Task item ▸ Each line in the records that mentions the word "agent" needs to be listed.

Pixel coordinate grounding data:
* * * *
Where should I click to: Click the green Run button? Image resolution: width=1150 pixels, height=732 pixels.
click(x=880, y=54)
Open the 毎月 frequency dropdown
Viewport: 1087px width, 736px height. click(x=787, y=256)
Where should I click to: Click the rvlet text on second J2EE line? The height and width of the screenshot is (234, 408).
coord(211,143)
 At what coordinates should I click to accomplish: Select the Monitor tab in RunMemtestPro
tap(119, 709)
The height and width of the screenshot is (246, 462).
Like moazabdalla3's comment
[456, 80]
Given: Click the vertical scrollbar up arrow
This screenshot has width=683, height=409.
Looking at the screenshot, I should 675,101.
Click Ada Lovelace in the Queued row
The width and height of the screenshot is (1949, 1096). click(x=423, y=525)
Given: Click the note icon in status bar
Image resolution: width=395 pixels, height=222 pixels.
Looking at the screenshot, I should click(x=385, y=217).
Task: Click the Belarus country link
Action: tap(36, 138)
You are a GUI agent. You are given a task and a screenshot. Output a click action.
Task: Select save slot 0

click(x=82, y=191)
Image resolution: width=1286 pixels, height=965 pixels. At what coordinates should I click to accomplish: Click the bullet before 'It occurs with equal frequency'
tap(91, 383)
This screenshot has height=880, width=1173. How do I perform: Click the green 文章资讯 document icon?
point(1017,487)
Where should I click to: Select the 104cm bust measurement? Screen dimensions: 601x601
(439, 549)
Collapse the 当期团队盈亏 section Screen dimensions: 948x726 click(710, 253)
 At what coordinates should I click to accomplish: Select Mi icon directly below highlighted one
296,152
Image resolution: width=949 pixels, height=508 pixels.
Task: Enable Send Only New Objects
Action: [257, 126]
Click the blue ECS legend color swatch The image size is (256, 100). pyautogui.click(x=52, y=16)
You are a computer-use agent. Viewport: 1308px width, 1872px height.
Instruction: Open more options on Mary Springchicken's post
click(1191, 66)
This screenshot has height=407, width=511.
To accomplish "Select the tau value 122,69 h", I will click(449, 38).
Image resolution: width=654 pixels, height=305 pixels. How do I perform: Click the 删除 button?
* * * *
Exercise response ▸
You are a GUI agent. You are given a task and a screenshot. Output a click action.
You are a computer-use agent. Viewport: 1308px width, 1872px height.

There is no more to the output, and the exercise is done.